The first example I ever had of the importance of being of service or doing a compassionate deed for someone in need came from my grandpa. A military man, he was disciplined, ethical, a ferocious leader, strict but gentle, and a person of his word. He was a man who spent weekends doing volunteer work; gathering supplies for Nicaraguan refugees, who similar to Cubans, had to flee their homeland. I was but 7 years old when I started joining him on his weekend endeavours to help others. From him I learned the importance of kind acts, kind words and having kindness as a coat of arms. He passed away when I was 14, but the example he set early in my life helped shape me.
Around the same time of my grandpa’s passing, I recall being impacted by a passage I read in a book assigned in school. The passage was: no one has ever become poor by giving. That book was the Diary Of Anne Frank. She was all of 15 when she began her entries, perishing at the hands of the Nazis in a concentration camp by 16. Even with the pain and calamity unfolding all around her, she embraced love. She remained steadfast to the notion of abundance in place of lack, and hope in place of hate. We’re all born with some adversity to overcome, and as the old adage goes, to whom much is given much is expected. If the obstacles thrown in my direction or those thrown in your direction are far more bearable, why not assist ‘thy neighbor’ whose hardship in life might very well be unbearable? How does one walk around this earth, with peace in one’s heart, knowing there’s so much need in this world? I struggle with that.

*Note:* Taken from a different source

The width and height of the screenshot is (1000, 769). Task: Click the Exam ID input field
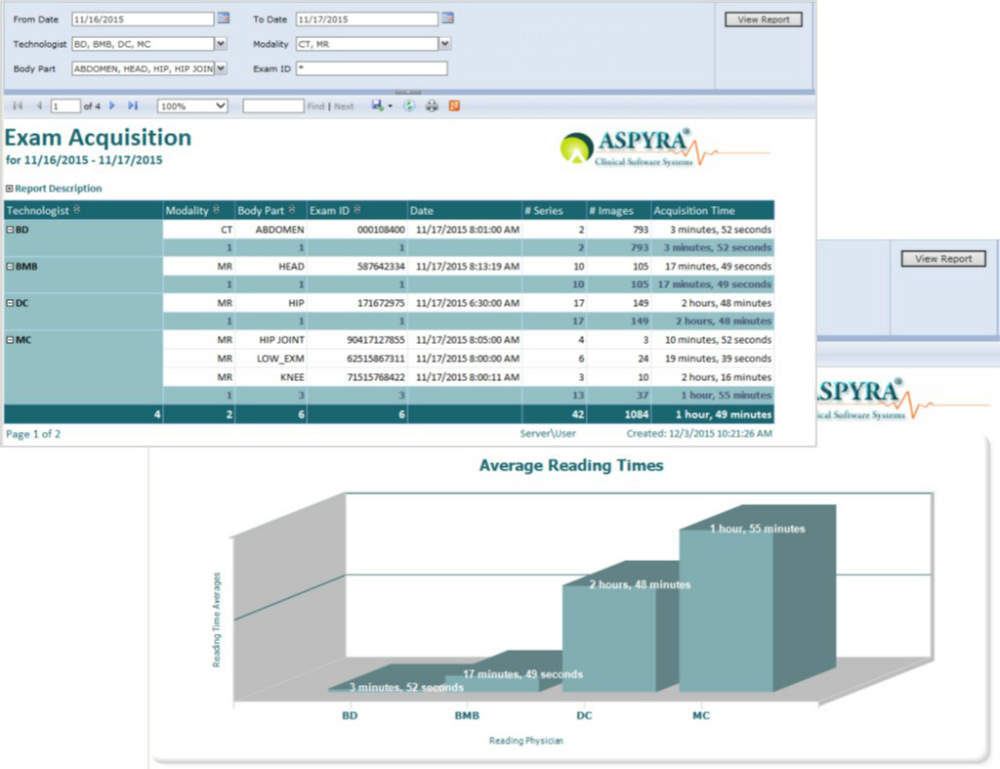pos(371,69)
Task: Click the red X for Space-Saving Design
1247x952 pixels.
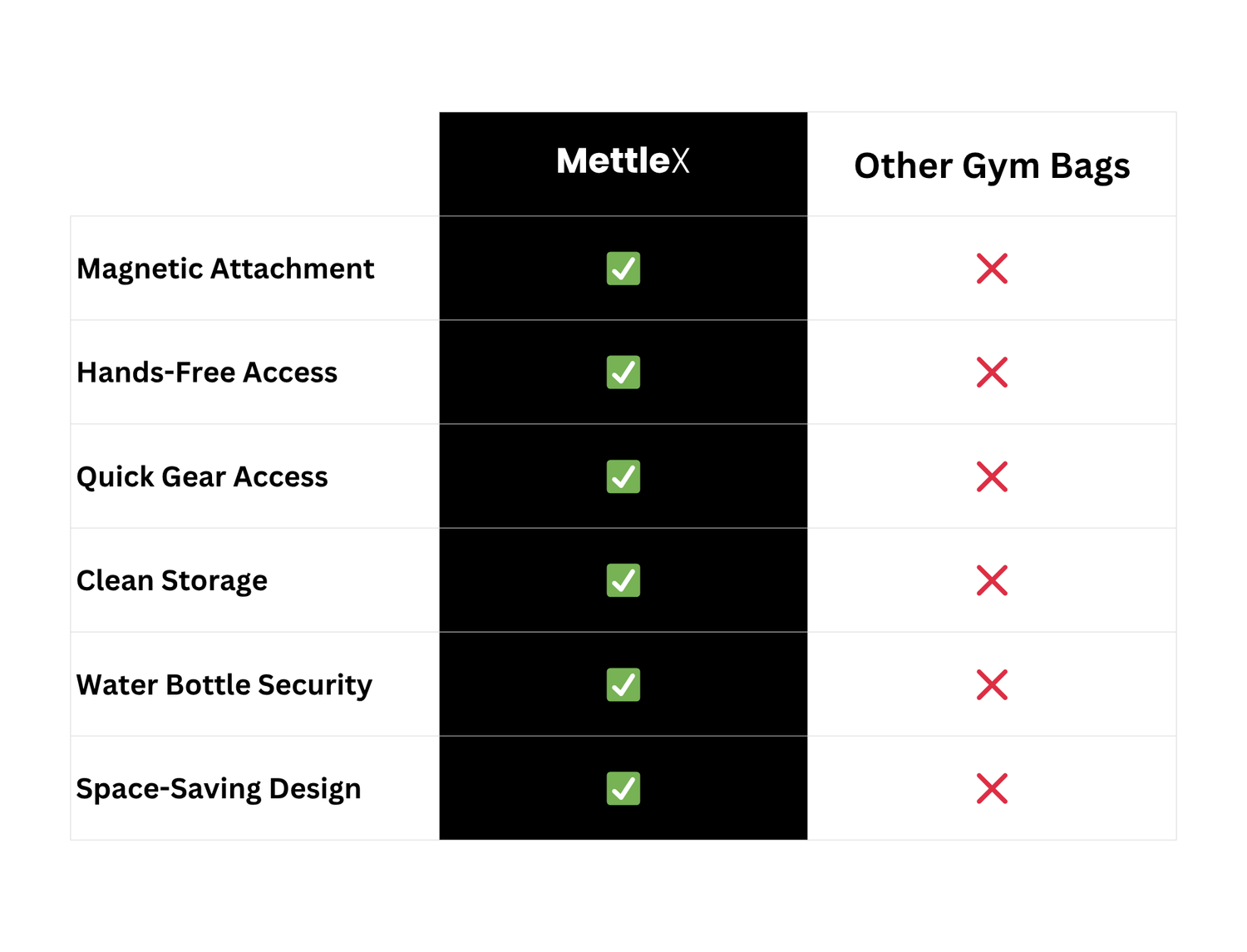Action: coord(992,788)
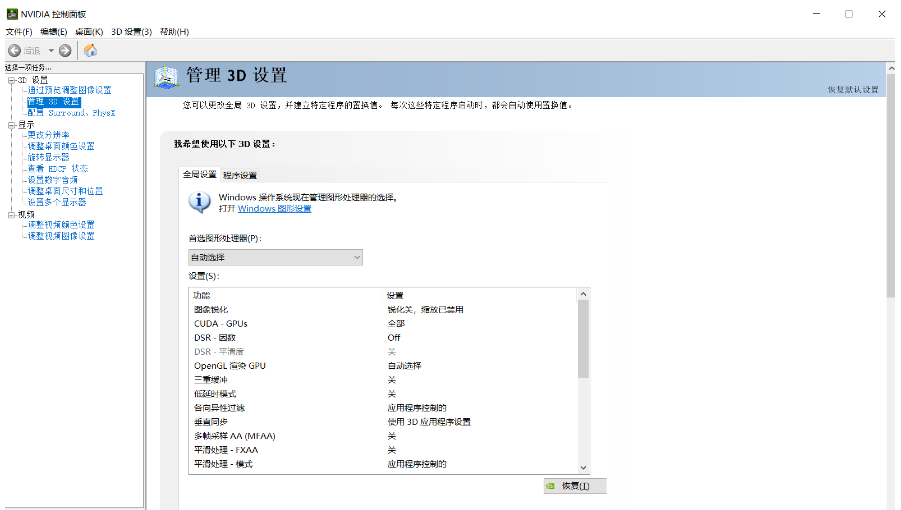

Joseph Campbell has referred to the human path as “the road of trials.” Author Elizabeth Gilbert elaborates on that idea by stating: “every obstacle, and challenge we work through adds depth of character and resilience — you gain power and shed fears.” It’s through human life lessons that we connect to the soul — to our inner amazing grace. To be able to assist one person, or two, or come together as a community to serve many, is to be useful. As Charles Dickens believed, “no one is useless in this world who lightens the burdens of another.”
Most recently, with all the sojourns abroad as a travel writer, I’ve been able to immerse myself in many different cultures. I’ve visited many countries and enjoyed many luxuries, as well as seen firsthand the need that’s in the world. From this, the idea of adventureteering began. Now when I travel, I dedicate one to two full days to being of service, and I get others involved as well. I’ve volunteered with a homeless shelter in Istanbul, as well as assisted in feeding Syrian refugees. I’ve gathered school supplies for an orphanage in Morocco and spent the day doing arts & crafts at a school for underprivileged indigenous children in Mexico. I dedicated one weekend in Los Angeles to assisting handicapable animals find foster homes. And most recently, I got together with my “local tribe” and helped donate lightly used clothes and supplies to a shelter for abused women in Miami. It’s become, not just a passion, but also my purpose, to combine an opportunity for adventure in any new destination I visit.
Is it really being selfless to do this? I have to admit that it makes me feel good. Isn’t that being somewhat selfish? The end result, I gather, is what matters. To bring awareness to causes, assist in whatever capacity I’m able to, lead by example, and to leave this place — when it’s my time to go — a bit better than when I arrived.
I’ll close with a quote by Princess Diana, one of the most influential humanitarians of our time: I want to do, not just to be. I challenge you to go out into this life and do. Don’t just exist, wandering around life aimlessly — live with a purpose, and let your purpose be to help as many people who cross your path as possible. It just might change the world, even if just a little bit.